We use in particular:
- Google services: Providers: Google LLC (USA) / Google Ireland Limited (Ireland), partly for users in the European Economic Area (EEA) and Switzerland; General information on data protection: “Data protection principles and security,” “Learn more about how Google uses personal data,” Privacy Policy, “Google is committed to complying with applicable data protection laws,” “Google Product Privacy Guide,” “How we use data from websites or apps that use our services,” “Types of cookies and similar technologies used by Google,” “Advertising that you can control” (“Personalised advertising”).
12.1 Digital infrastructure
We use services from specialised third parties to be able to use the necessary digital infrastructure in connection with our activities and operations. This includes, for example, hosting and storage services from selected providers.
We use in particular:
- Cyon: Hosting; Provider: cyon GmbH (Switzerland); Data protection information: “Data protection,” Privacy Policy.
13. Website extensions
We use extensions for our website to be able to use additional features. We can use selected services from suitable providers or use such extensions on our own digital infrastructure.
We use in particular:
- Google reCAPTCHA: Spam protection (distinguishing between desired content from humans and unwanted content from bots and spam); Provider: Google; Google reCAPTCHA-specific information: “What is reCAPTCHA?”.
14. Success and reach measurement
We try to measure the success and reach of our activities and operations. In this context, we can also measure or check the impact of third-party tips or how different parts or versions of our digital presence are used (“A/B testing” method). Based on the results of the success and reach measurement, we can, in particular, correct errors, strengthen popular content or make improvements.
For success and reach measurement, IP addresses of individual users are generally recorded in most cases. IP addresses are generally shortened (“IP masking”) in this case in order to follow the principle of data economy through the corresponding pseudonymisation.

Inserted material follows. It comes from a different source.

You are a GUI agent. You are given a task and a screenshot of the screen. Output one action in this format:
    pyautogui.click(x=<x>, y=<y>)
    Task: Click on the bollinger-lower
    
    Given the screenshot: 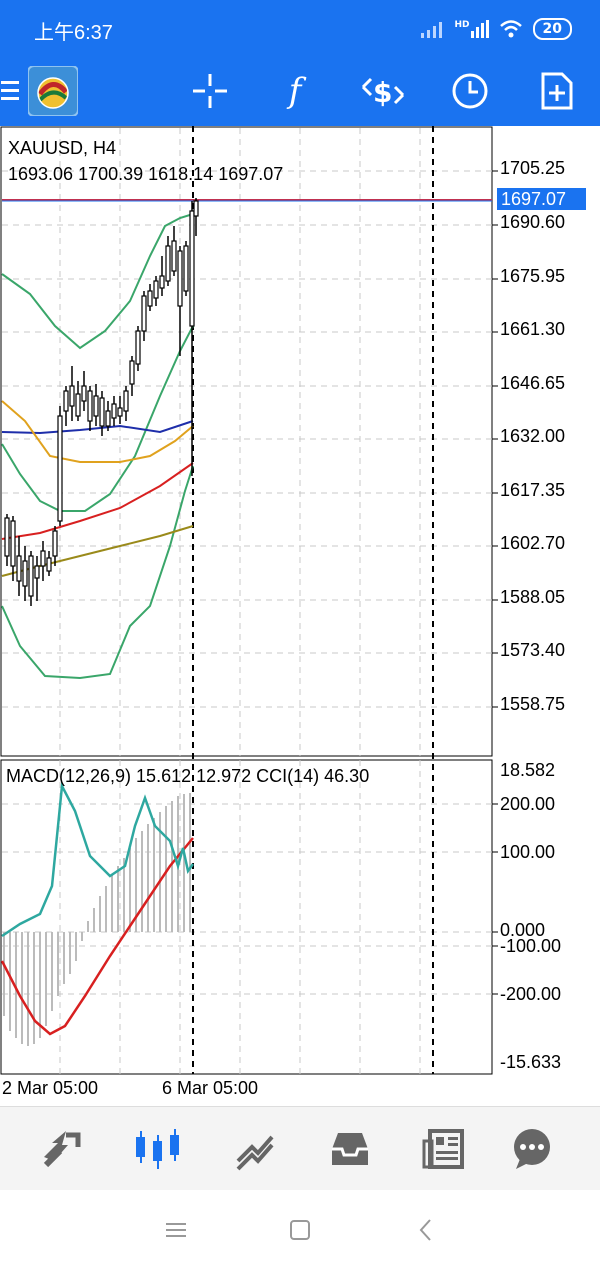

Cookies and user profiles may be used in the course of success and reach measurement. Any user profiles created may include, for example, the individual pages visited or content viewed on our digital presence, information about the size of the screen or browser window and the approximate location. Generally, any user profiles created are created exclusively in pseudonymised form and are not used to identify individual users. Individual third-party services, where users are logged in, may attribute the use of our online offering to the user account or user profile with the respective service.
We use, in particular:
- Google Marketing Platform: success and reach measurement, in particular with Google Analytics; provider: Google; Google Marketing Platform-specific information: measurement across different browsers and devices (cross-device tracking) with pseudonymised IP addresses, which are only transmitted in full to Google in the USA in exceptional cases, Google Analytics Data Protection Declaration, “Browser add-on to deactivate Google Analytics”.
- Google Tag Manager: Integrates and manages services from Google and third parties, especially for measuring success and reach; Provider: Google; Google Tag Manager-specific information: Google Tag Manager Privacy Policy; further information about data protection can be found in the individual integrated and managed services.
15. Final notes on the Privacy Policy
We have created this Privacy Policy with the help of the Data Protection Partner Generator.
We can update this Privacy Policy at any time. We will inform you about updates in an appropriate manner, especially by publishing the current Privacy Policy on our website.